Saturday, August 2, 2014

The Jeff Goldblum Blogathon: Between the Lines (1977)

This essay is Thrilling Days of Yesteryear’s entry in the Goldblumathon, currently underway at Cinematic Catharsis from August 1-3, and spotlighting the films of one of our most treasured modern-day character thesps. Jeff Goldblum.  Participating blogs and the topics under discussion can be found here.

In 1975, screenwriter Joan Micklin Silver directed her first feature—an independent film based on an 1896 novel by writer Abraham Cahan entitled Yekl: A Tale of the New York Ghetto.  The book, which detailed the experiences of a newly-arrived-to-these-shores Jewish woman at the turn of the century, had special resonance for Silver, whose own family were Russian immigrants much like the characters in the novel.  No studio would finance what eventually was brought to the screen as Hester Street (the consensus was that it was “a lovely film, but for a Jewish audience”), so Silver’s husband Raphael raised $400,000 to shoot the movie under the auspices of their company, Midwest Film Productions.  Hester Street would wind up grossing $5 million in the U.S., and not only nabbed lead actress Carol Kane a Best Actress Oscar nomination but garnered Silver a Writers Guild nomination for best screenplay.  (It was also placed on the Library of Congress’ National Film Registry in 2011.)

Entries giving target coordinates -

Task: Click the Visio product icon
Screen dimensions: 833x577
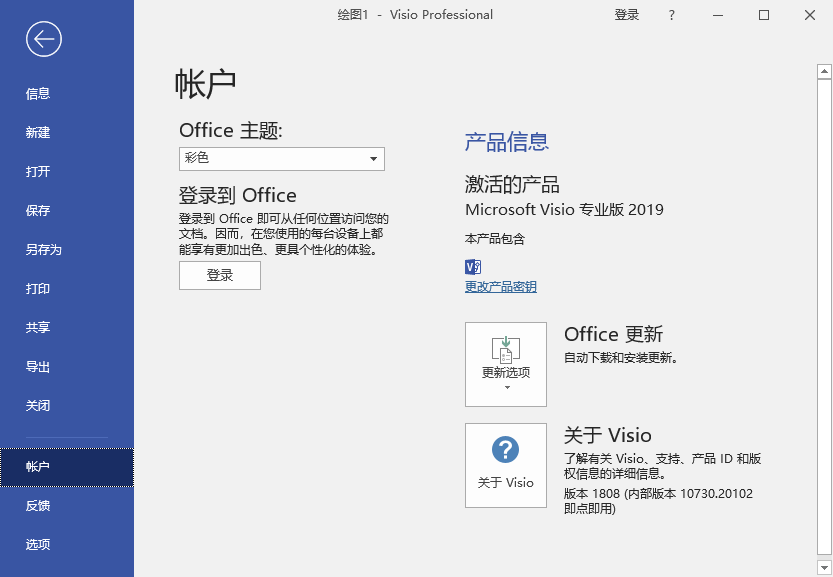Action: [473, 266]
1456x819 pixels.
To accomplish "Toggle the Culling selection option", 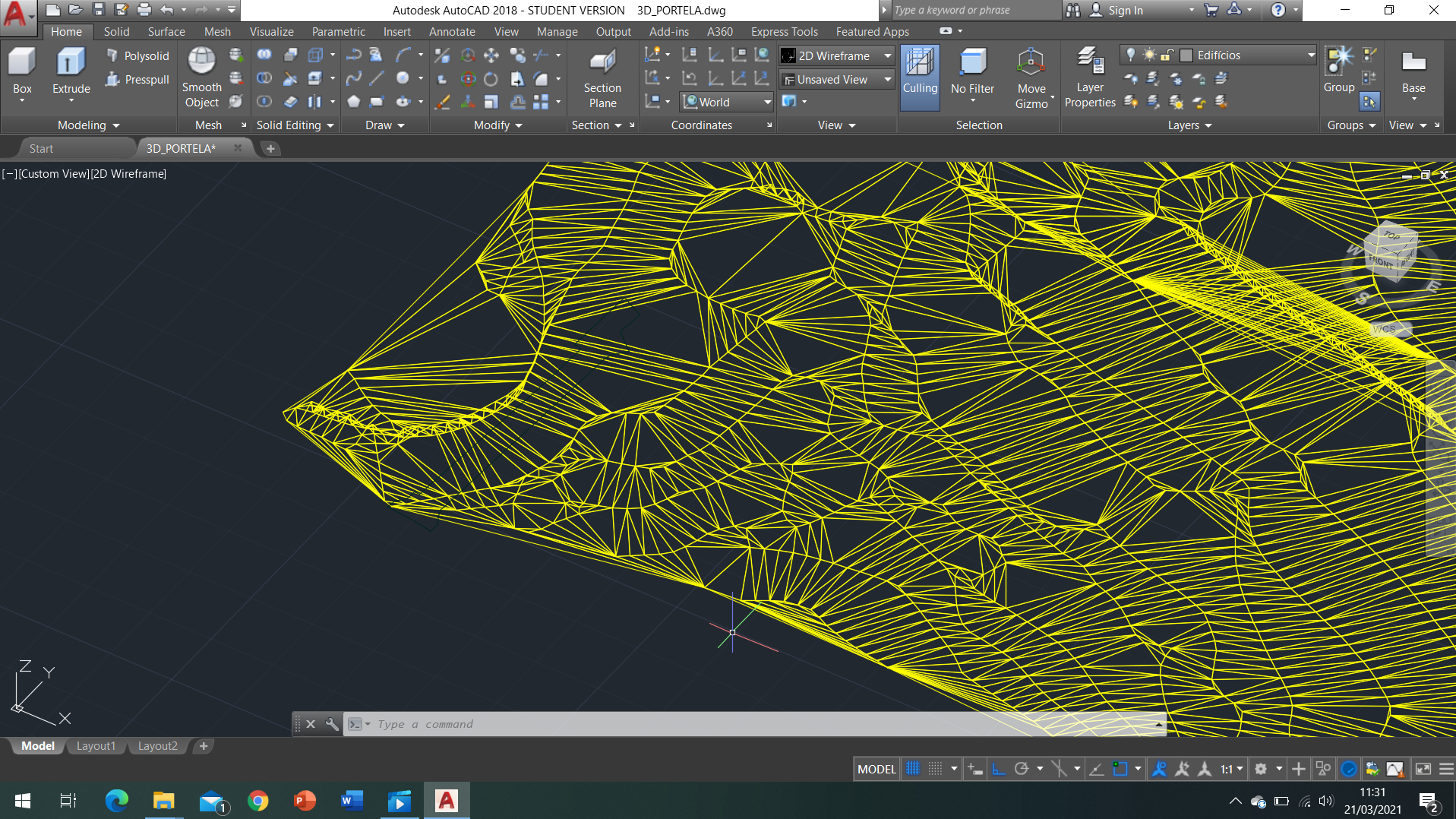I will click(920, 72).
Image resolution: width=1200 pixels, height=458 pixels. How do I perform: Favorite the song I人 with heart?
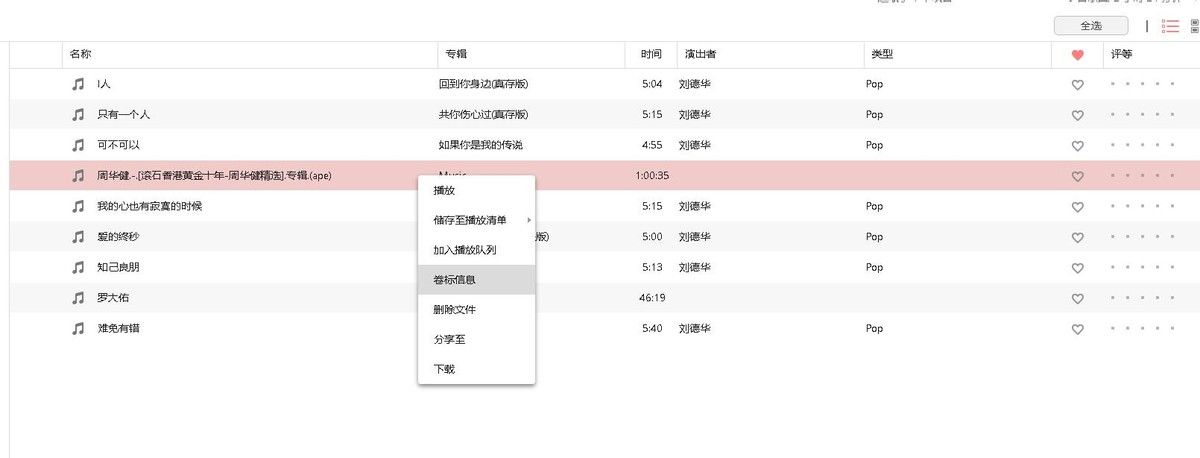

PROBLEM DESCRIPTION - Extend the blog essay on the film Between the Lines (1977), beginning immediately after its final sentence.

RESULT OF THE TASK -
Despite the success of Hester Street, the Silvers still couldn’t get any studio to back their next project, a 1977 comedy-drama entitled Between the Lines.  So the couple were once again forced to fend for themselves.  Lines tells several stories behind the scenes of a fictional Boston alternative newspaper, The Back Bay Mainline, inspired by screenwriter Fred Barron’s earlier experiences at both the real-life The Boston Phoenix and The Real Paper.  (Director Silver had also worked at one time for The Village Voice—though that publication is considerably more upscale than the paper in the movie.)  It’s a timeworn movie cliché, I know—but Lines is one of those “best movies you’ve never seen”; an engaging vehicle that mixes solid acting with first-rate scripting, and spotlights an impressive cast of folks who would go on to bigger and better things.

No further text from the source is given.